:: Given data ::
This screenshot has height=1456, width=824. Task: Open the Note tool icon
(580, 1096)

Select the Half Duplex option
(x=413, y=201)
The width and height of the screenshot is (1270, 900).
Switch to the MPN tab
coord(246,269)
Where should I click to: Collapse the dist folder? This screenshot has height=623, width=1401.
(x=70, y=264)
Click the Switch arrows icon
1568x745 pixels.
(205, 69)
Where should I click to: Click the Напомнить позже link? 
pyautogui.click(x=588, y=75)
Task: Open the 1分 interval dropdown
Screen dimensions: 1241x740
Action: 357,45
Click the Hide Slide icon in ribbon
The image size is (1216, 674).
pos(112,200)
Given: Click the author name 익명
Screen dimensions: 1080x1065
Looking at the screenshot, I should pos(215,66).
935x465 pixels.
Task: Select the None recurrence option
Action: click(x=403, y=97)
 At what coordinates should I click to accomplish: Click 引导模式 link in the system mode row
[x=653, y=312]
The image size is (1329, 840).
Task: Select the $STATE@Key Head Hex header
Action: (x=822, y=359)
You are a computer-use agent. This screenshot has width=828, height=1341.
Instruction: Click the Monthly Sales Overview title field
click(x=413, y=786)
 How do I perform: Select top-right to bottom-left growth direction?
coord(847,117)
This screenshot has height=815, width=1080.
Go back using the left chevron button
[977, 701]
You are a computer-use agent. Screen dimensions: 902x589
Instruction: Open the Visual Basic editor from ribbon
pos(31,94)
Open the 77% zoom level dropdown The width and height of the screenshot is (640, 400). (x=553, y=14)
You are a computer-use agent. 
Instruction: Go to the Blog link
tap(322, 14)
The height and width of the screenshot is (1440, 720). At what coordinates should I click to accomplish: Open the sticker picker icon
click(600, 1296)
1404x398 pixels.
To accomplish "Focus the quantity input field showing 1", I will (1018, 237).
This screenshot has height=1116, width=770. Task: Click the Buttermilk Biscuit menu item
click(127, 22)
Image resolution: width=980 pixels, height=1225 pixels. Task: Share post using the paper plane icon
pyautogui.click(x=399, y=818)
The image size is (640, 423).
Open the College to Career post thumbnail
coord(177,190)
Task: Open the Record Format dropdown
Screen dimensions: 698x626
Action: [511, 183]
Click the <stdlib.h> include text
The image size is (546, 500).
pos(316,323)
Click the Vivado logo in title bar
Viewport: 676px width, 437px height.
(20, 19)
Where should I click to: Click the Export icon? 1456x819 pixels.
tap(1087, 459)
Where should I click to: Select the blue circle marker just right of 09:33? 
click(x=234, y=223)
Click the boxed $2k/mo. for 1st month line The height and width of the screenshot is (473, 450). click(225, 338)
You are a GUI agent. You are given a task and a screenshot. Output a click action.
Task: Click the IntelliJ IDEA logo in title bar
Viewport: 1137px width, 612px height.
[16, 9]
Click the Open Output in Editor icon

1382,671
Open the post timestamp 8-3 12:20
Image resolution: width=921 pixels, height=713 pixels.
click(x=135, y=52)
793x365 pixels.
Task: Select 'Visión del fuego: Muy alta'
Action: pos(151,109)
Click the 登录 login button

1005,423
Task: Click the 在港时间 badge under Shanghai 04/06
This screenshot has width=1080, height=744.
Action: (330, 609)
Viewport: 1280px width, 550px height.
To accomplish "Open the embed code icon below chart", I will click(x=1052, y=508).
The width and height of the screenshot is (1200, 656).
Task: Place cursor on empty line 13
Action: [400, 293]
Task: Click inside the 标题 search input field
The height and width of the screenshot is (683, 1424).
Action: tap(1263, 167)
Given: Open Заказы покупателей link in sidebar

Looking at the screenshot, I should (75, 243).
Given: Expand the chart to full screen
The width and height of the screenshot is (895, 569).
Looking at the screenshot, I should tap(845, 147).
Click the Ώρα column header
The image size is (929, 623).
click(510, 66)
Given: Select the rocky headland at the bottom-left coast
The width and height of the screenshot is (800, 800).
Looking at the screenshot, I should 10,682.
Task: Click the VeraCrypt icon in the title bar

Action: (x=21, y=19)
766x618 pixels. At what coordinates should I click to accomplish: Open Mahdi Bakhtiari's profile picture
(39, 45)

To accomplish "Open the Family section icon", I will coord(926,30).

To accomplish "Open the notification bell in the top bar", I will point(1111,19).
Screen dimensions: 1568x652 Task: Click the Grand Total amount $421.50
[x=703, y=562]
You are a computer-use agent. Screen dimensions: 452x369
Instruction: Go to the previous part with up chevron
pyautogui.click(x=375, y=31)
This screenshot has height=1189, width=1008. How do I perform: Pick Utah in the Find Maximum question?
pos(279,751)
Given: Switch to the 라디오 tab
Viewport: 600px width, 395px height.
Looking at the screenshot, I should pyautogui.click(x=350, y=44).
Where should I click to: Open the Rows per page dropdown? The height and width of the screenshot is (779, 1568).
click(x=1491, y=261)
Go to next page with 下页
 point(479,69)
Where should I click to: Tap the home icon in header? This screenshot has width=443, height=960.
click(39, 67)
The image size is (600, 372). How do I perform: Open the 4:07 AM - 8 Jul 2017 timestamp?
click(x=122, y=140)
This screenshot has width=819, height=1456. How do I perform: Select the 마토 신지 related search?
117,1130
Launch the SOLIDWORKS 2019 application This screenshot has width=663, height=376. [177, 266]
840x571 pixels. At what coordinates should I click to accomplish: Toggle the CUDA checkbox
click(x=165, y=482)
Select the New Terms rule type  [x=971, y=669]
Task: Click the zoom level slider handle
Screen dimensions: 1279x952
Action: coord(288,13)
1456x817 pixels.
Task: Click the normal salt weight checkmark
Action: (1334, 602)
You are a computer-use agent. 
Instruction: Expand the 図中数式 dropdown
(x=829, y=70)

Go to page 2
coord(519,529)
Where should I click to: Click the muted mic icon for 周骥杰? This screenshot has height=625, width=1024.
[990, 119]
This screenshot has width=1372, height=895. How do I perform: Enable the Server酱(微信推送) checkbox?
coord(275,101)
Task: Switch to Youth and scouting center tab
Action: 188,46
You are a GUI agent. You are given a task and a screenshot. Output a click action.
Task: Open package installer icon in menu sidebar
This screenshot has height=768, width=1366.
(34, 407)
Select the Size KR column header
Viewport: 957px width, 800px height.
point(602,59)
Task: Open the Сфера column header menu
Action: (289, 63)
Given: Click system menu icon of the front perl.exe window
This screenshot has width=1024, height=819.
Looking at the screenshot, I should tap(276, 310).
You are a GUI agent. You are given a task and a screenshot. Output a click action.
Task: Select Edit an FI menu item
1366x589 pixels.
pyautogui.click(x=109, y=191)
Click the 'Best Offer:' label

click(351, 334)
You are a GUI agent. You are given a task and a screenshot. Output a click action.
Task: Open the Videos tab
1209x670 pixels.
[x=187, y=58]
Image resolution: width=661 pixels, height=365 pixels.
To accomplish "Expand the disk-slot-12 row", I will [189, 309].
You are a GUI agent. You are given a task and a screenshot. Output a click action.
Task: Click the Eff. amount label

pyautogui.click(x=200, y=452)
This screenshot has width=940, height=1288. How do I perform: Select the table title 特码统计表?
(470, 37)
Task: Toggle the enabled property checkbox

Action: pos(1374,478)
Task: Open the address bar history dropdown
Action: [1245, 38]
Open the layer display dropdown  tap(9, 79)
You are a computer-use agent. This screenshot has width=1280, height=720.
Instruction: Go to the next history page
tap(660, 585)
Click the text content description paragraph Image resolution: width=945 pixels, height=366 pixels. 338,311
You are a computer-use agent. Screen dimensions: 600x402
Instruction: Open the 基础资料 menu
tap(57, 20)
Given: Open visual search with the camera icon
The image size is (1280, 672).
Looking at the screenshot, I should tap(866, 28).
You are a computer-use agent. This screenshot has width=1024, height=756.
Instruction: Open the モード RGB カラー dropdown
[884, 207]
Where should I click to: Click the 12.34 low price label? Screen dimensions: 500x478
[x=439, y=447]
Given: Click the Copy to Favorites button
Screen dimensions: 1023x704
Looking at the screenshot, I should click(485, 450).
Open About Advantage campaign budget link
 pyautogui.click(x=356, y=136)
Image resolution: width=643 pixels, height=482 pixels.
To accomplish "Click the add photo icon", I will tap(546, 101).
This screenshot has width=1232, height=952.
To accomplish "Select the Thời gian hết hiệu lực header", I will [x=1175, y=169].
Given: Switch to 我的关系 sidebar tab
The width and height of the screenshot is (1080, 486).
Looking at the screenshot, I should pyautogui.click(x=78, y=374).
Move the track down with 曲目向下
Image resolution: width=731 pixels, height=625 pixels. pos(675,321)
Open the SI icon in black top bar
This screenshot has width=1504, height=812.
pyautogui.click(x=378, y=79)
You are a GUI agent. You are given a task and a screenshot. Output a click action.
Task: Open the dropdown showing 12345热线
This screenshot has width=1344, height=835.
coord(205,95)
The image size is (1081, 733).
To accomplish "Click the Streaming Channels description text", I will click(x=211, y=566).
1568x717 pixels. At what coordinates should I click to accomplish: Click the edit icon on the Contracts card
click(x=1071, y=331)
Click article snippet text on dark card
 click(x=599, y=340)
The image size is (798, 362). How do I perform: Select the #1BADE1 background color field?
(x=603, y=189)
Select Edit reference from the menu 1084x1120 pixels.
:::
▶ **What you should do**
From the records above, transcribe exactly the run of lines that opens with the line holding "Given: Switch to the 라디오 tab" and closes with the line holding "Launch the SOLIDWORKS", both included.

▶ **Task response**
Given: Switch to the 라디오 tab
Viewport: 600px width, 395px height.
Looking at the screenshot, I should pyautogui.click(x=350, y=44).
Where should I click to: Open the Rows per page dropdown? The height and width of the screenshot is (779, 1568).
click(x=1491, y=261)
Go to next page with 下页
 point(479,69)
Where should I click to: Tap the home icon in header? This screenshot has width=443, height=960.
click(39, 67)
The image size is (600, 372). How do I perform: Open the 4:07 AM - 8 Jul 2017 timestamp?
click(x=122, y=140)
This screenshot has width=819, height=1456. How do I perform: Select the 마토 신지 related search?
117,1130
Launch the SOLIDWORKS 2019 application This screenshot has width=663, height=376. [177, 266]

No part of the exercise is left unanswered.